• [INSTRUCTIONS TO FOLLOW] Copy the lines below verbatim, from the line with "email envelope icon" up to and including the line with "pyautogui.click(x=14, y=44)".

Entries for locating words and elements:
--- begin ---

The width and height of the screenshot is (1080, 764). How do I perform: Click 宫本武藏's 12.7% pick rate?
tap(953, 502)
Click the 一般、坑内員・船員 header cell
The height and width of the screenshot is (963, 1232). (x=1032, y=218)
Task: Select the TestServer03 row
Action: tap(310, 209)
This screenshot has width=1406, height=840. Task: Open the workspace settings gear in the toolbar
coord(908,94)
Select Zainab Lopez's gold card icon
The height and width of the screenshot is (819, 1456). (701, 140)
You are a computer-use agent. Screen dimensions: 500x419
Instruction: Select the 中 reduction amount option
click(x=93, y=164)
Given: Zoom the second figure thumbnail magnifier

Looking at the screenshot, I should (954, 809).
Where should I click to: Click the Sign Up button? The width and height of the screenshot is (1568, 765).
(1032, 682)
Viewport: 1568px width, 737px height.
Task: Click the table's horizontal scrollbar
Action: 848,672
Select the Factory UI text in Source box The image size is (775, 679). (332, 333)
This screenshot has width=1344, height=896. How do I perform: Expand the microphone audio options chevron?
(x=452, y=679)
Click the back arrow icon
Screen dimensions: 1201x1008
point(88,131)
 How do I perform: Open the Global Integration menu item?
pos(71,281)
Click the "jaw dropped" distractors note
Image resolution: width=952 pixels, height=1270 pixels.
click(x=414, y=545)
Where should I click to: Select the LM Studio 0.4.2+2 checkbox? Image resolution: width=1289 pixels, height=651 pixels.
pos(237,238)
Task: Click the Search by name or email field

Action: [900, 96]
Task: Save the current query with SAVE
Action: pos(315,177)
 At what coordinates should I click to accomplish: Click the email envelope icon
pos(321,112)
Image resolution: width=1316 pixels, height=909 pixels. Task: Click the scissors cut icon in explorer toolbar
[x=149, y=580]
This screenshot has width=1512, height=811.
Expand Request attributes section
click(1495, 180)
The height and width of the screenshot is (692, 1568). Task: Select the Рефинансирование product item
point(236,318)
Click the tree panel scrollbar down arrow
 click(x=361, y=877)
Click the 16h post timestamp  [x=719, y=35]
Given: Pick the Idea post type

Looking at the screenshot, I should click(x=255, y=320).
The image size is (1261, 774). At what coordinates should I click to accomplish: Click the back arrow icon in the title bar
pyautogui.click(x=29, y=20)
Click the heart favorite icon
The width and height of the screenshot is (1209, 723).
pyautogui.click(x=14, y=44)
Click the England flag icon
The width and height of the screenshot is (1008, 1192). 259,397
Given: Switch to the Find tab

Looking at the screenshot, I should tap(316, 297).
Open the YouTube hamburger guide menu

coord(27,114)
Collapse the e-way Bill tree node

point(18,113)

--- end ---

• [RESPONSE]
 At what coordinates should I click to accomplish: Click the email envelope icon
pos(321,112)
Image resolution: width=1316 pixels, height=909 pixels. Task: Click the scissors cut icon in explorer toolbar
[x=149, y=580]
This screenshot has width=1512, height=811.
Expand Request attributes section
click(1495, 180)
The height and width of the screenshot is (692, 1568). Task: Select the Рефинансирование product item
point(236,318)
Click the tree panel scrollbar down arrow
 click(x=361, y=877)
Click the 16h post timestamp  [x=719, y=35]
Given: Pick the Idea post type

Looking at the screenshot, I should click(x=255, y=320).
The image size is (1261, 774). At what coordinates should I click to accomplish: Click the back arrow icon in the title bar
pyautogui.click(x=29, y=20)
Click the heart favorite icon
The width and height of the screenshot is (1209, 723).
pyautogui.click(x=14, y=44)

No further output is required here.